Misstrauen und Angst prägen in Japan so manche Debatte um Einwanderer. Obwohl sich die demografische Krise dort verschärft, weil die Bevölkerung immer älter wird, und in bestimmten Sektoren die Arbeitskräfte fehlen. Japan akzeptierte im Jahr 2016 nur 28 von knapp 11.000 Asylbewerbern. Schon historisch war Japan eher von Isolation statt Migration geprägt: Als Inselnation war Japan für Ausländer grundsätzlich schwer erreichbar, zwischen den 1630er-Jahren bis 1853 schottete sich das Land fast komplett von der Außenwelt ab. Auch Christen wurden in dieser Zeit verfolgt. Die selbst gewählte Isolation endete erst mit dem Auftauchen von vier Kriegsschiffen der USA, die eine Öffnung des Landes für den Handel mit der westlichen Welt erzwangen.

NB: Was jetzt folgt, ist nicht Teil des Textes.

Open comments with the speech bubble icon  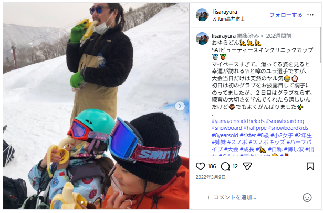[225, 166]
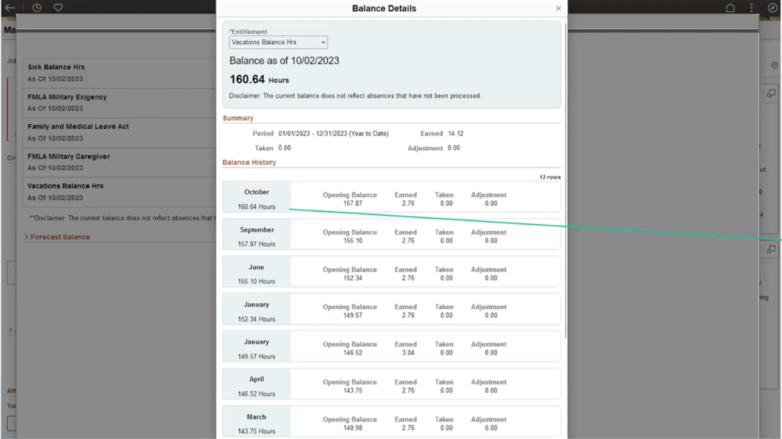
Task: Click the 12 rows link
Action: point(549,176)
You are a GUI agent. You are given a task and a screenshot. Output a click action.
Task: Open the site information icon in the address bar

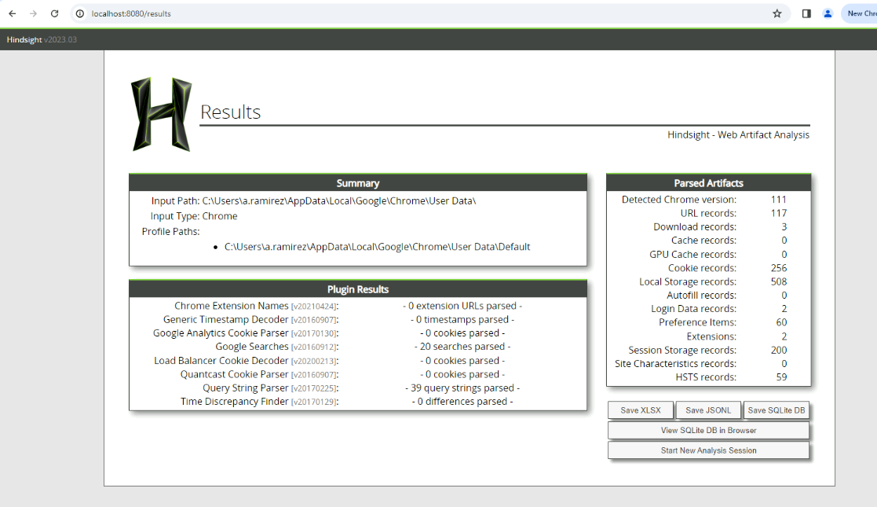80,13
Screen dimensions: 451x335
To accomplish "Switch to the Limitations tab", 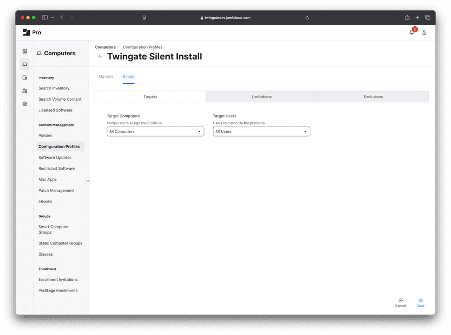I will (x=261, y=97).
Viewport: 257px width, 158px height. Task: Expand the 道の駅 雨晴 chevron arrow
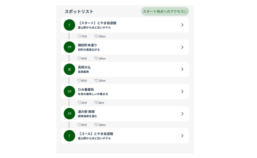click(x=182, y=114)
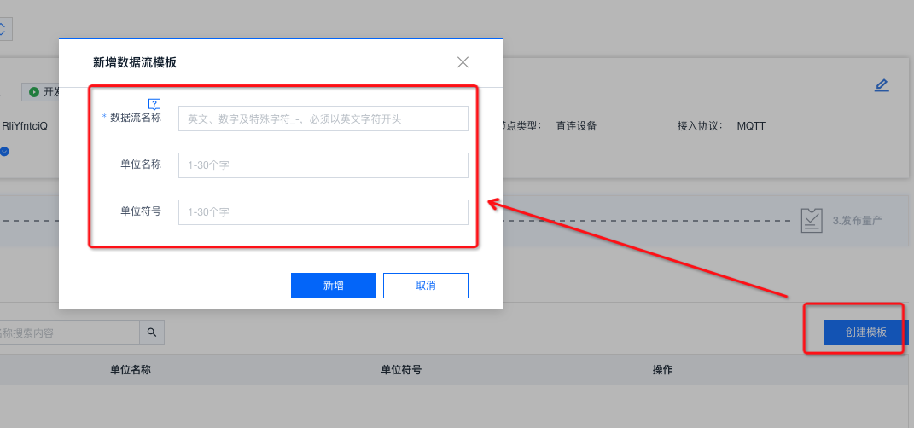This screenshot has width=914, height=428.
Task: Focus the 数据流名称 input field
Action: [323, 119]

Heute kommen nicht nur Waren, sondern auch Menschen über die Grenze, die ein neues, sicheres Leben im dem wohlhabenden Land suchen. In Warabi – von den Bewohnern selbst inzwischen „Warabistan“ genannt – und Kawaguchi, beides Arbeiterviertel im Norden Tokios, wohnen etwa 1.300 Kurden. Viele von ihnen flohen aus der Türkei – Menschen mit türkischer Staatsbürgerschaft brauchen kein Visum, um in Japan einzureisen – und wollten dort als politische Flüchtlinge anerkannt werden. Erfolglos. Sie leben in Ungewissheit – zwischen Legalität und Schwarzarbeit, befristeten Genehmigungen, willkürlichen Kontrollen. Immer mit der Angst im Nacken, ausgewiesen zu werden.

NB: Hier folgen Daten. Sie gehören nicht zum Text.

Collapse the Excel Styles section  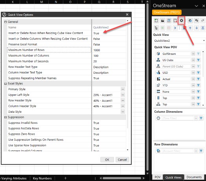(x=6, y=84)
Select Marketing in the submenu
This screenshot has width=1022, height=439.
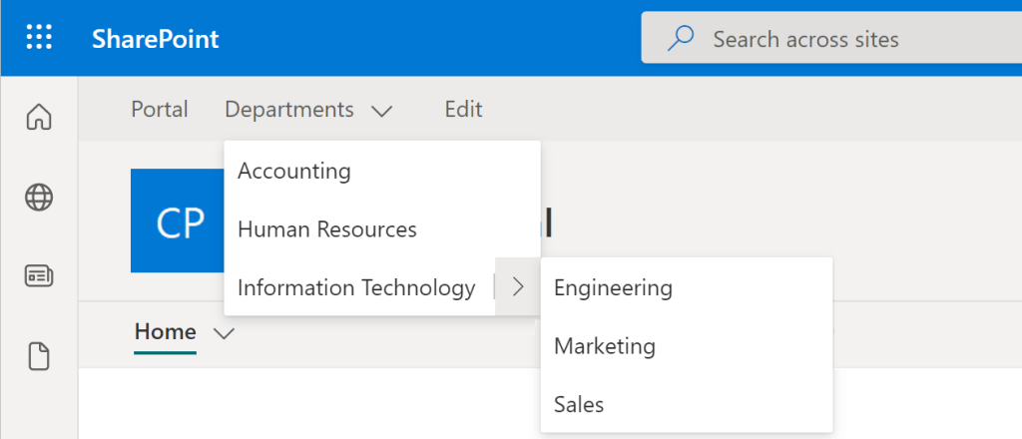point(605,346)
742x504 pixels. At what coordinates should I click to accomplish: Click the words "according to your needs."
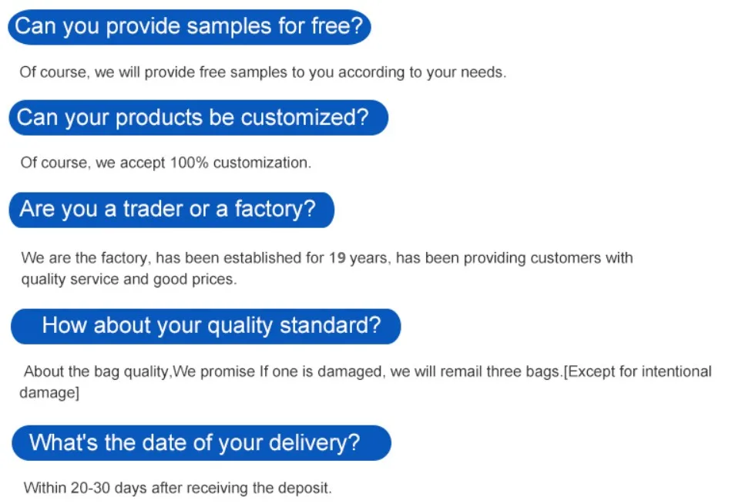pos(422,72)
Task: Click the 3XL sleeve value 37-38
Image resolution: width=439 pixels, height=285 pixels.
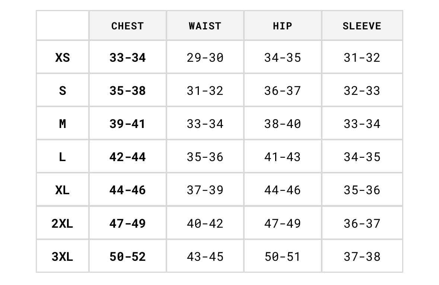Action: [362, 256]
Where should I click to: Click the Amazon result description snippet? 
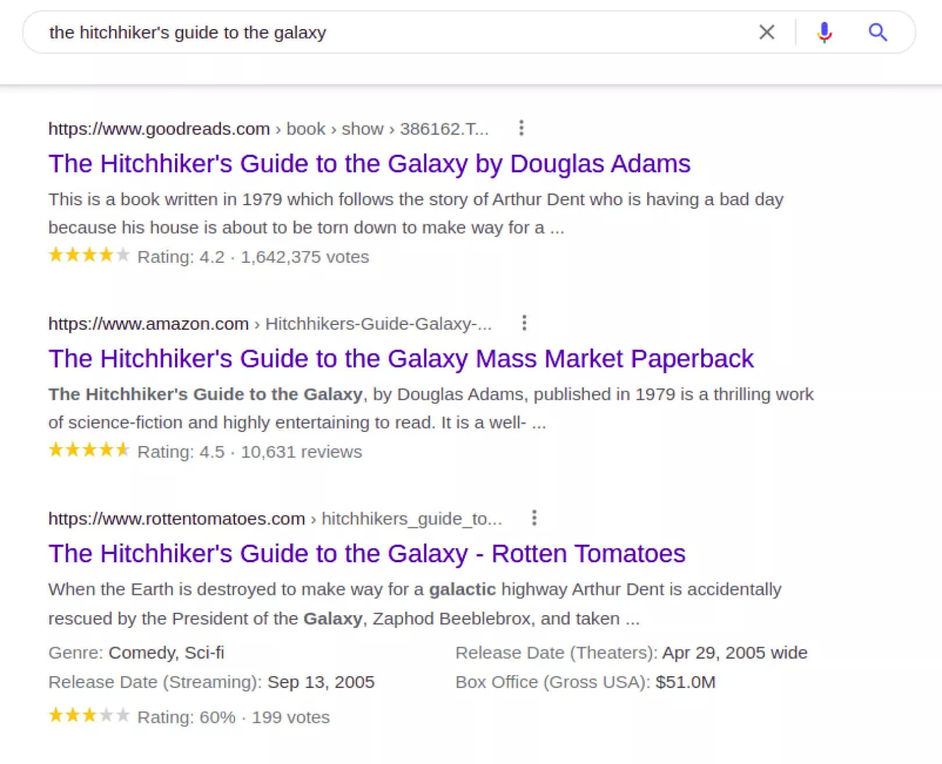pos(430,408)
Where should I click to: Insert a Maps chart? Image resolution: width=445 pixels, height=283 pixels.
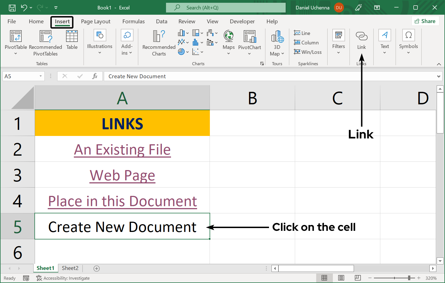coord(228,42)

Viele machen die Erfahrung, von nationalistisch geprägten Menschen in der japanischen Gesellschaft nicht akzeptiert zu werden. Zumindest indirekt: Das japanische Wort „Meiwaku“ steht für die Störung der Harmonie, Unannehmlichkeiten, die Angst, dem Gesprächspartner etwas abzuschlagen. Eine goldene Regel in vielen Bereichen der japanischen Gesellschaft: Ein „Nein“ wird oft mit einer komplizierten Abfolge von Wörtern und Ausdrücken umgangen, die im Endeffekt „nein“ bedeuten – direkt ausgesprochen wird es aber nicht.
So etwas Ähnliches widerfährt auch den Bewohnern von Warabistan. Sie bekommen zwar kein politisches Asyl, dafür aber eine „Sondererlaubnis zum Bleiben“. Für einige Monate wird sie ihnen immer wieder ausgestellt, Arbeiten ist währenddessen verboten, sie erhalten keine staatlichen Zuwendungen. Es bleiben nur illegale Jobs, die die Kurden völlig rechtlos zurücklassen: Sie können jederzeit entlassen werden. Eine Wohnung zu mieten, eine Handynummer zu beantragen, Gesundheitsversorgung – all das ist schwer möglich.

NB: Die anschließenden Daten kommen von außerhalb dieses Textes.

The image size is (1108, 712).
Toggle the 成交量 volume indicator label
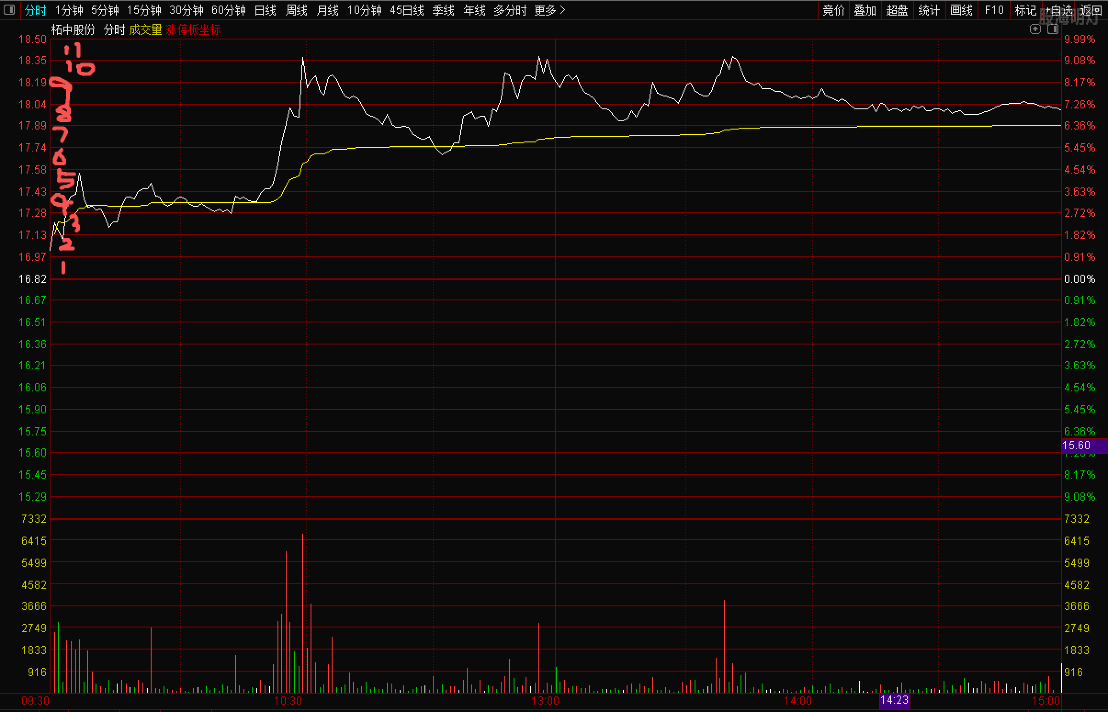click(x=145, y=30)
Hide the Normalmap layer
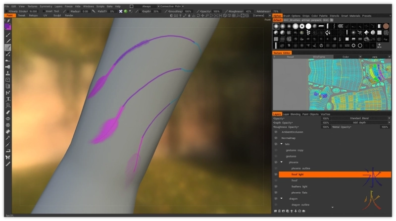The image size is (396, 221). pos(276,138)
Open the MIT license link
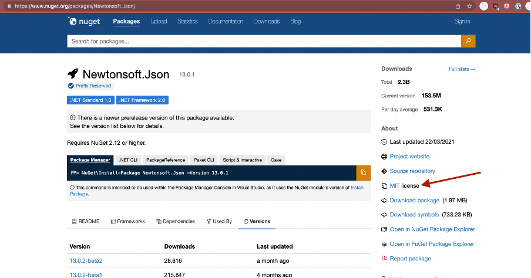Screen dimensions: 531x278 [404, 186]
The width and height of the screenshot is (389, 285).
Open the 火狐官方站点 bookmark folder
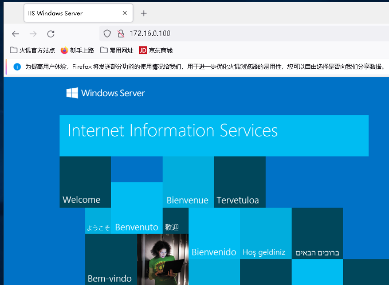[x=33, y=50]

Die meisten kurdischen Asylsuchenden arbeiten illegal in der Baubranche, einem wichtigen Wirtschaftszweig des Landes. Die Nachfrage nach Arbeitskräften auf Baustellen ist riesig, besonders seit 2011 ein Erdbeben und darauf folgende Tsunamis den Nordosten des Landes verwüstet haben. Dieser Arbeitskräftemangel veranlasste Ministerpräsident Shinzo Abe zu der Erklärung, dass Japan mehr in ältere und weibliche Arbeitskräfte investieren sollte, bevor man die Einwanderer berücksichtige. Um japanische Arbeitskräfte für Baustellen zu gewinnen, rief die Regierung eine Webseite ins Leben, die mit dem Slogan wirbt: „Frauen, die auf dem Bau arbeiten, sind cool!“
Auf der anderen Seite wünschen sich immer mehr japanische Unternehmer, dass die Regierung ihre Einwanderungspolitik reformiert. Mit dem Beginn der Arbeiten für die Olympischen Spiele in Tokio 2020 wird die Nachfrage nach Arbeitskräften noch weiter steigen. Spätestens dann hat der Bausektor ein Problem. Unter Unternehmern scheint sich die Einstellung gegenüber Zuwanderern bereits zu verändern: Bei einer Umfrage unter 259 großen japanischen Unternehmen befürworteten 76 Prozent die Öffnung des Landes für Einwanderer.
Japan ist einer der großzügigsten Spender für internationale Entwicklungshilfeprojekte, besonders im Flüchtlingsbereich. Im Jahr 2016 etwa war das Land der viertgrößte Geldgeber des Hohen Flüchtlingskommissars der Vereinten Nationen. Japan spendet lieber an internationale humanitäre Organisationen, als in die Integration von Flüchtlingen zu investieren, die seit Jahren in Japan leben. Und arbeiten.